10

MAY SLIPPED PAST, and with it the afternoon with Claire, try as he might to believe it or some version of it would happen again. She didn’t touch him that way again, nothing in her voice invited him that close. She still smiled at him nevertheless, she’d hug him in the kitchen with Starr looking on, josh him, kid him. And he talked to her as if nothing had happened, too proud to let her know how well he remembered a kiss. It was just the way things had come together that afternoon, the fog closing them away from the rest of the world, her mood, the weed. He wanted her to sense that he understood. But he didn’t, and trying to puzzle her out only put her in his mind more and more.

He found her swinging the mattock in a cool and windy sun. She had hacked up a small patch of pasture, torn out thick sods, exposing red-brown soil underneath. She looked happy, her hair wind-tossed, her skin darker already against the sleeves of a yellow blouse, and the sight of her got to him quick. The field greening in with new grass, and her in it alone. But Starr was always in the wings, somewhere.

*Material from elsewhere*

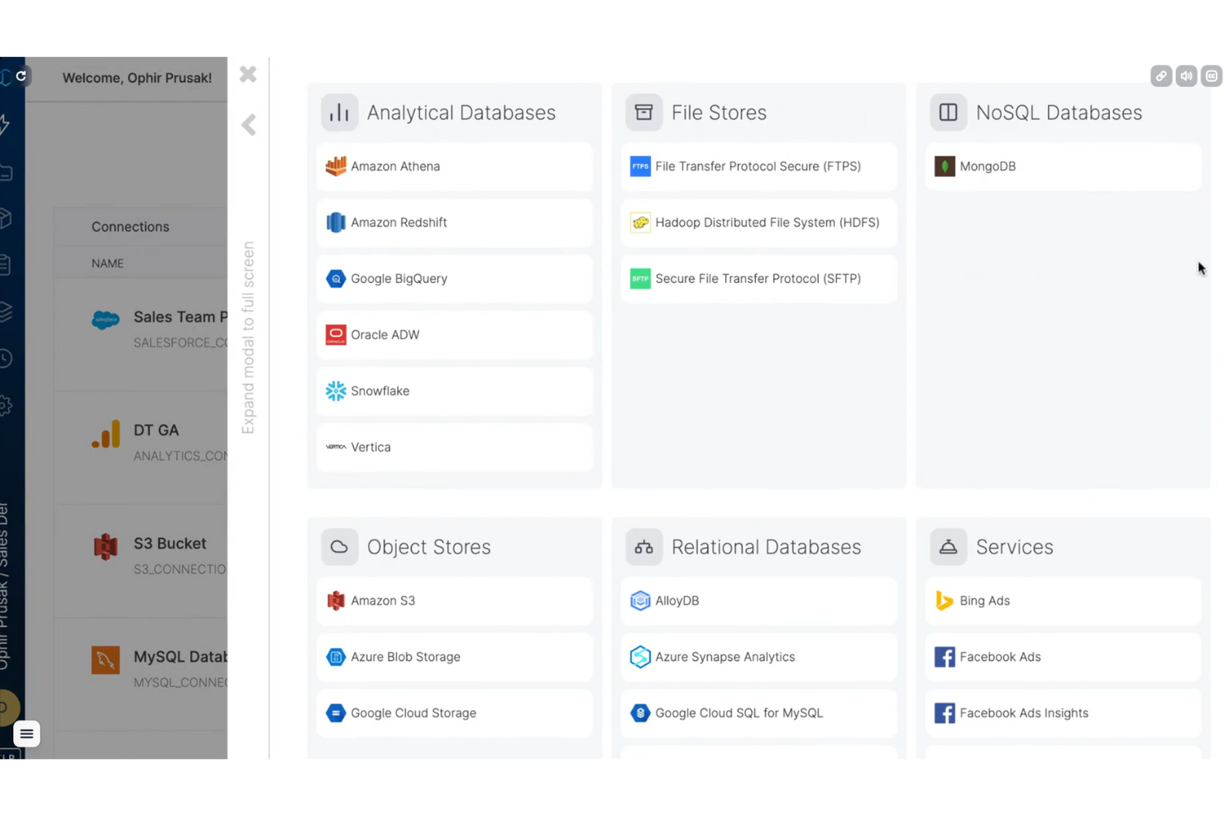
Task: Open the Connections tab
Action: point(130,226)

“You’re working up a sweat, Miss Claire.”

“I am.” She leaned on the pick handle laughing, getting her breath. “I’m tilling a little garden. Toiling at least. Look at the blister, will you!” She let the pick fall and held out her palm. Innis glanced toward the house where two white shirts of Starr’s flapped on the clothesline. Curtains breathed in and out of an upstairs window. He took her hand and blew softly on her skin.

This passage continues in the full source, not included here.